Input for this task:
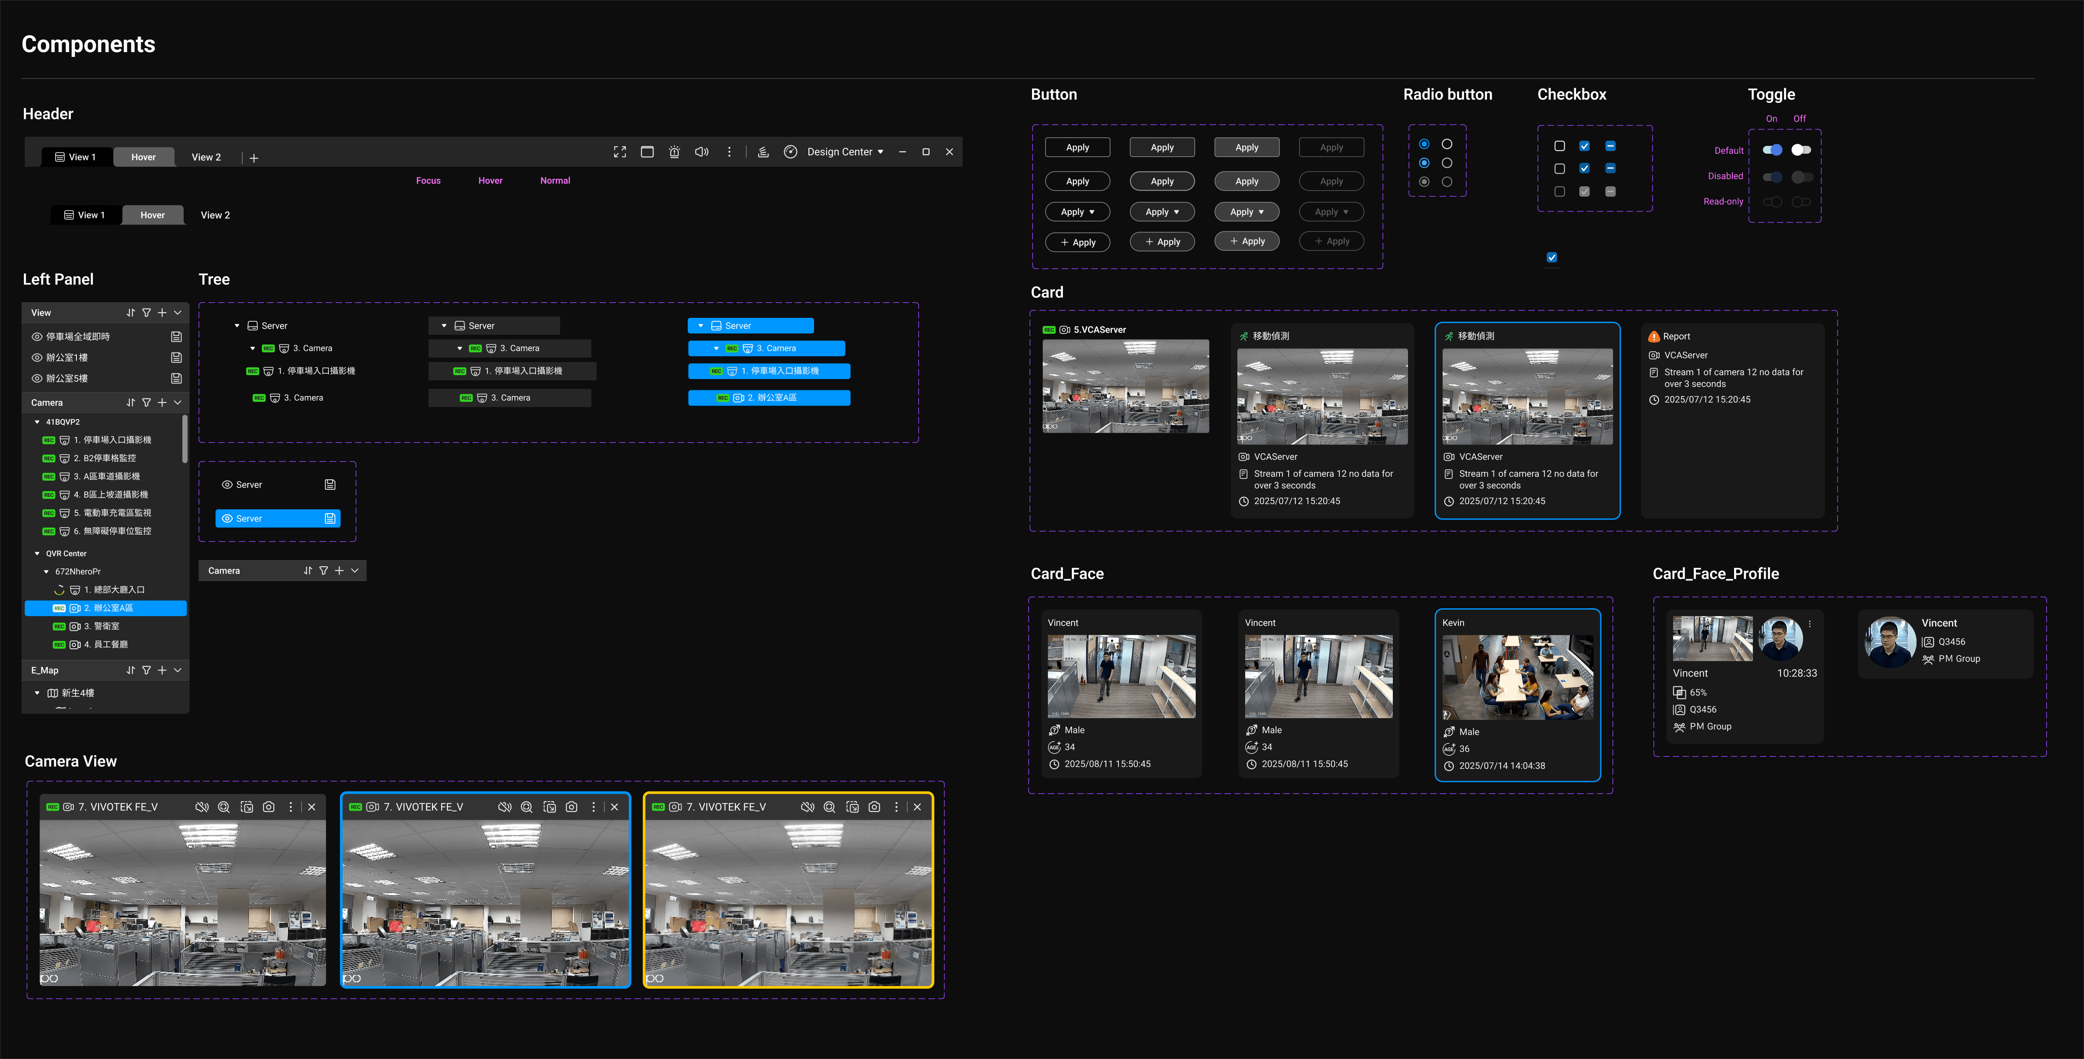The height and width of the screenshot is (1059, 2084).
Task: Click the three-dot menu on Vincent profile card
Action: [x=1810, y=624]
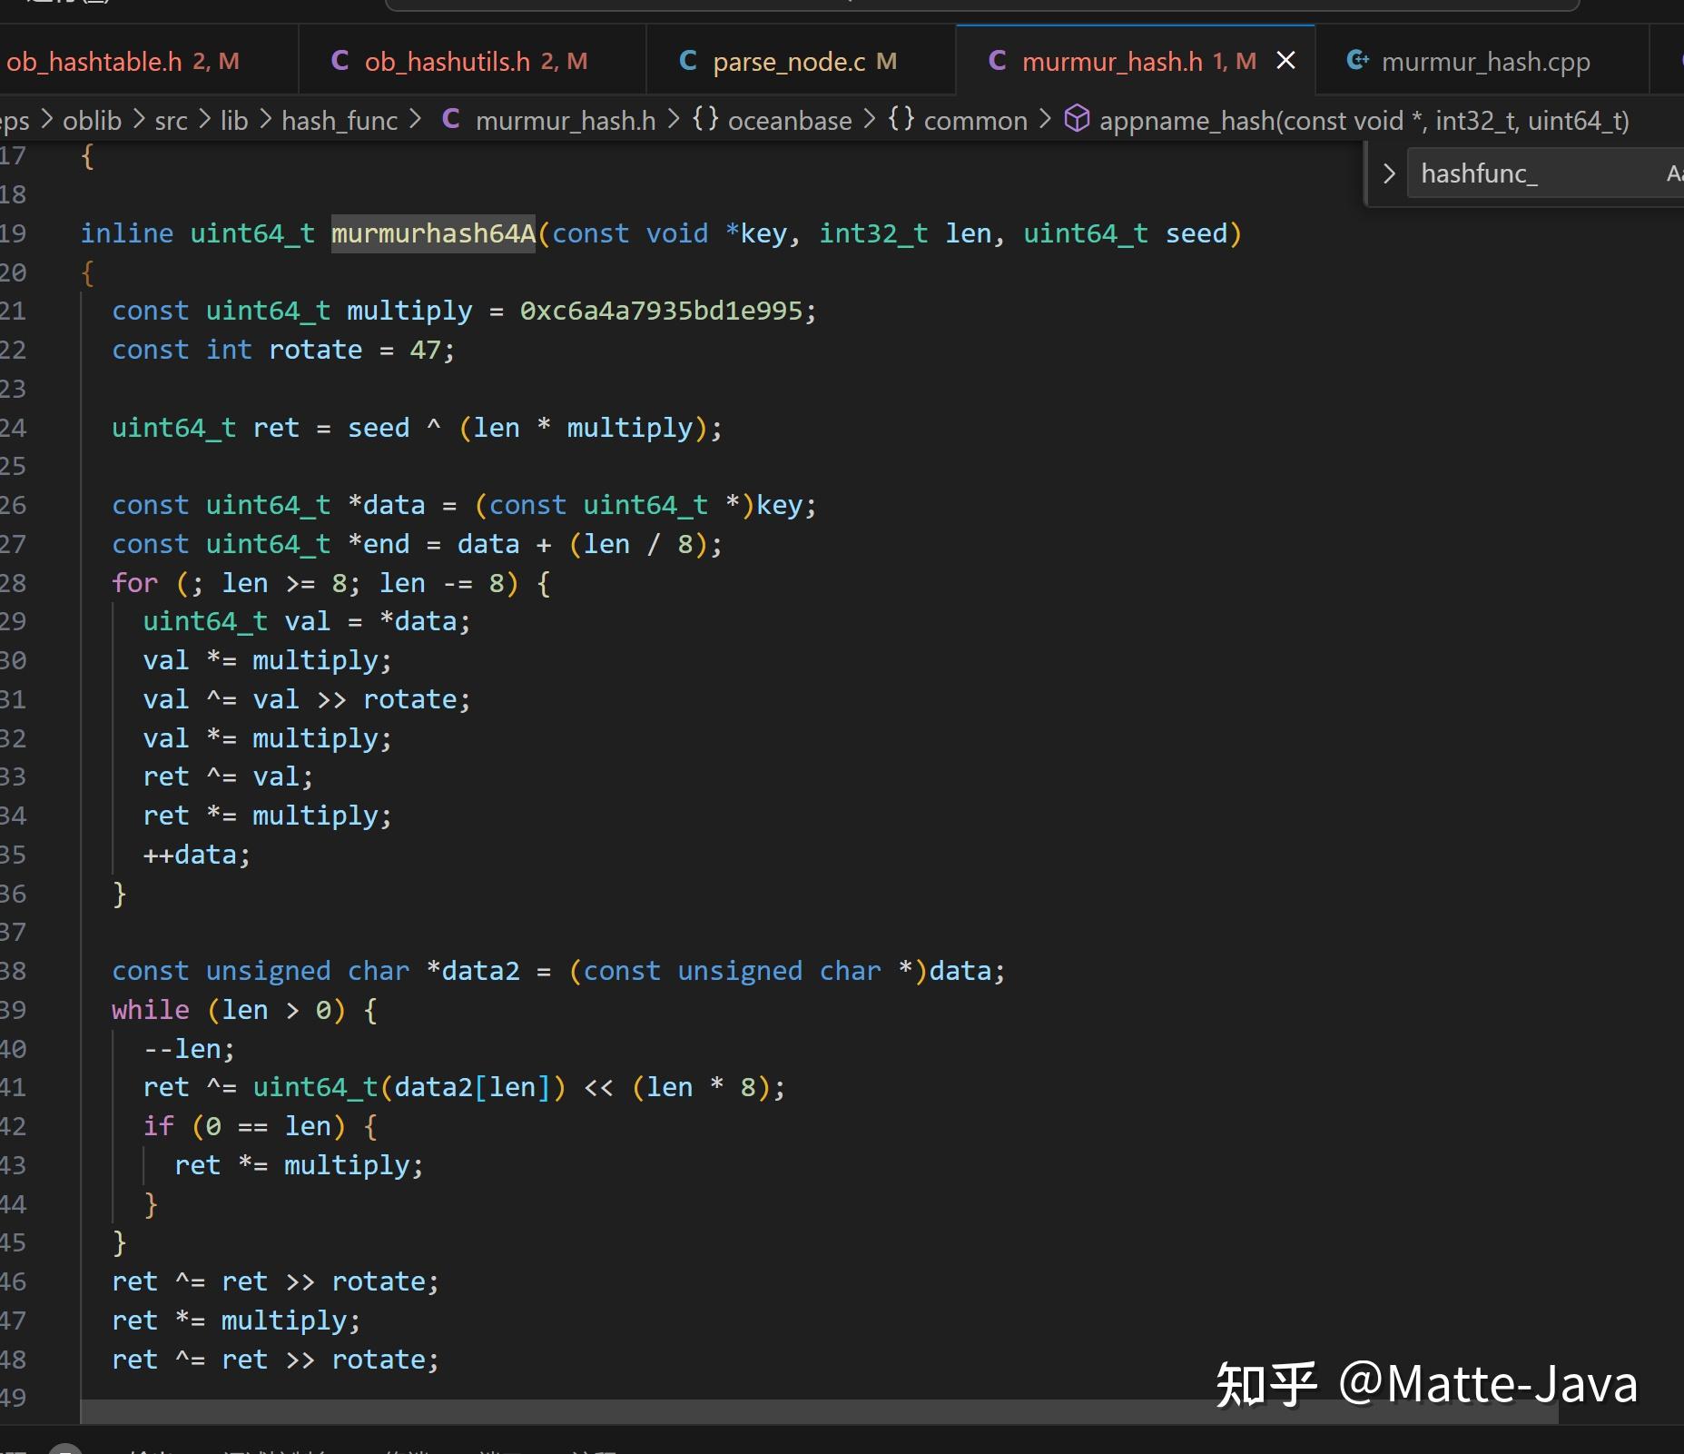Click the C++ icon on murmur_hash.cpp tab
Screen dimensions: 1684x1454
pos(1356,60)
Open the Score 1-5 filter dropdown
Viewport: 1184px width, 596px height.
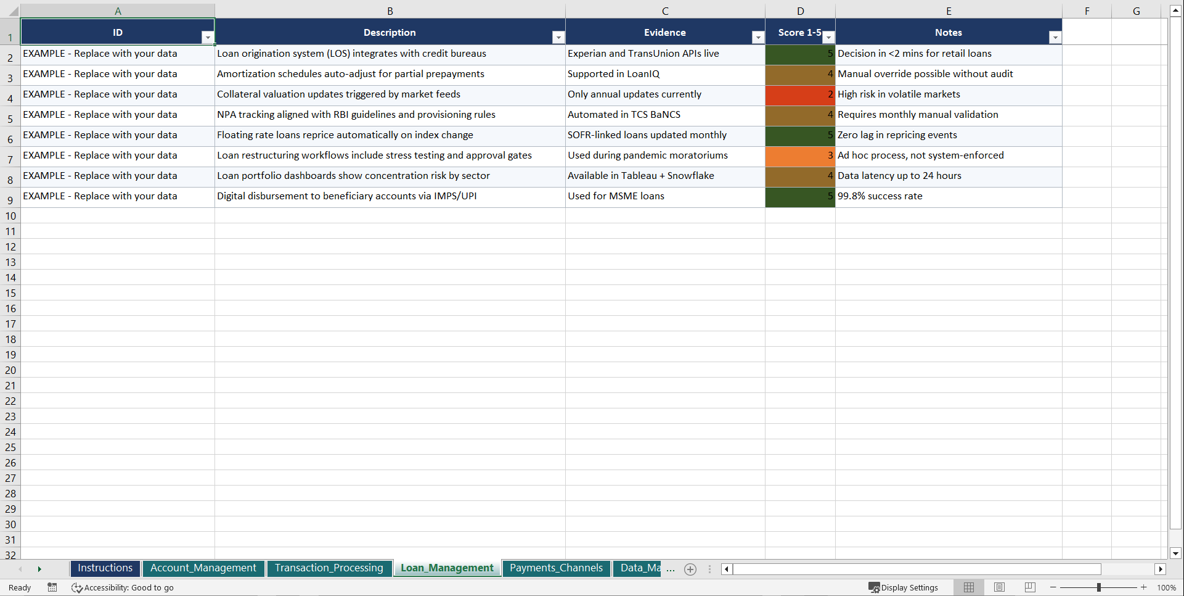click(829, 37)
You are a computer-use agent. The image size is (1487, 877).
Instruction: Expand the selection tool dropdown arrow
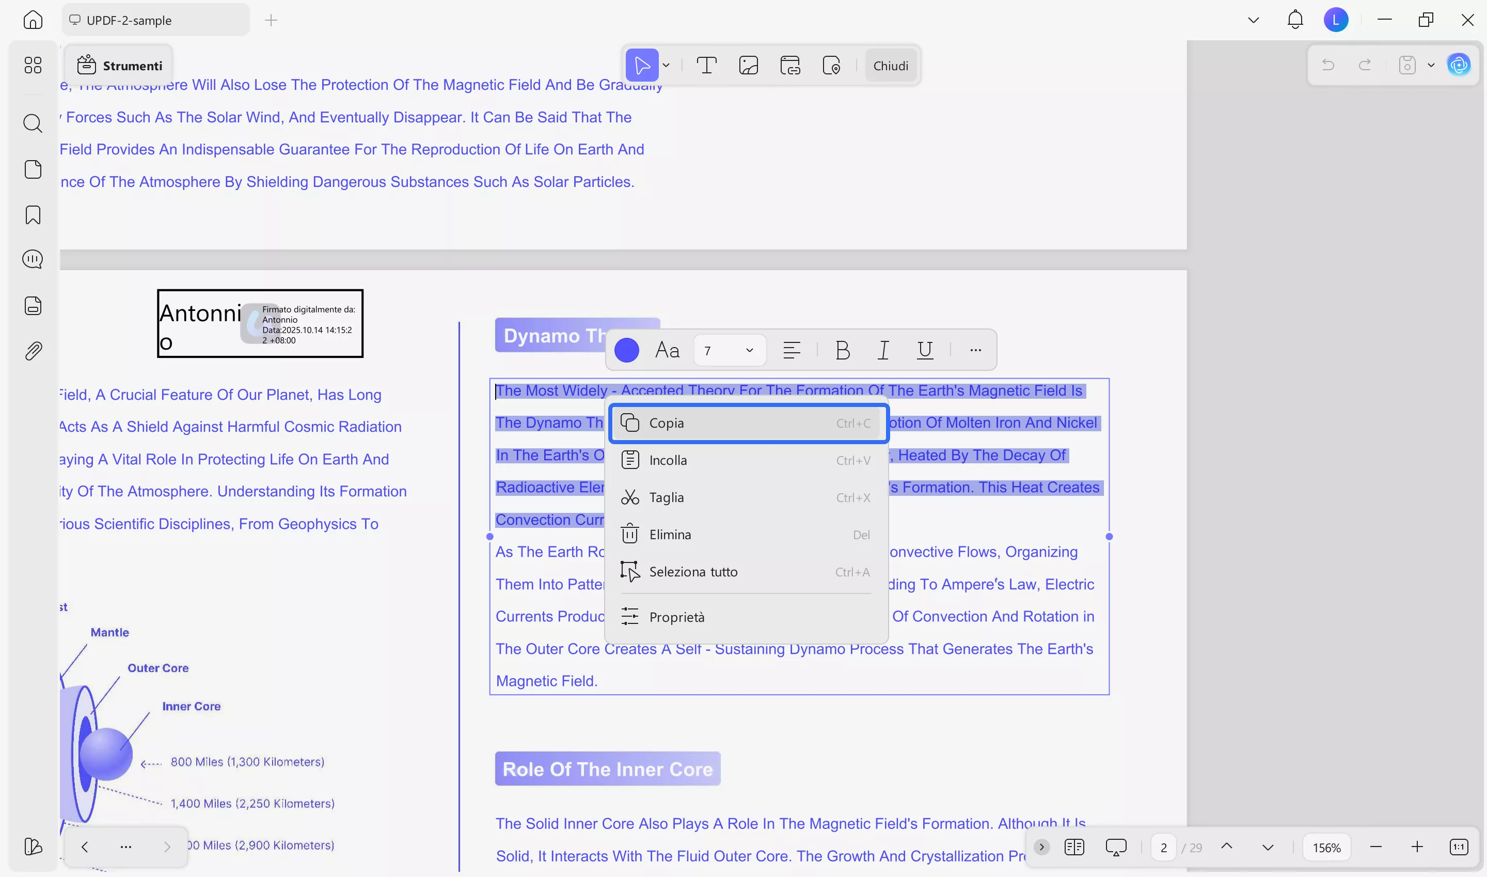(666, 65)
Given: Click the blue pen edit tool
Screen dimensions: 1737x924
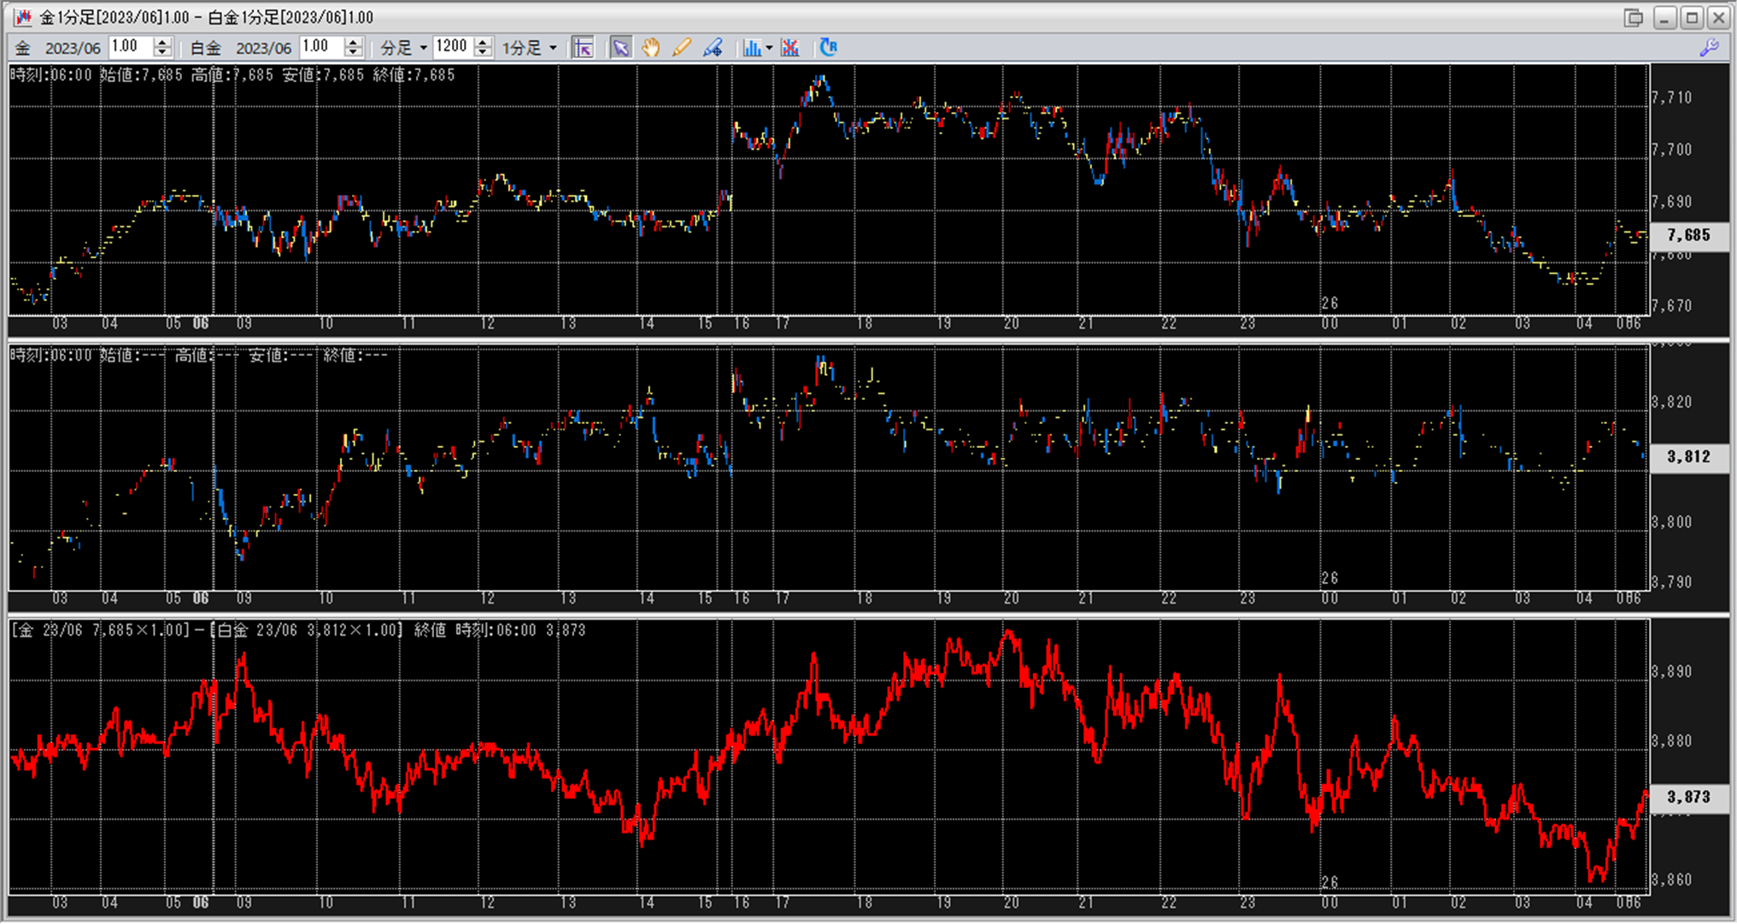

Required action:
Everything from the line with "Open the Score 1-5 filter dropdown" through the final line of the records above should be written out exactly, minus the pictures.

Solution:
Open the Score 1-5 filter dropdown
Viewport: 1184px width, 596px height.
click(829, 37)
You are a computer-use agent. The image size is (1487, 877).
Instruction: Expand the selection tool dropdown arrow
(666, 65)
Given: Click the blue pen edit tool
Screen dimensions: 1737x924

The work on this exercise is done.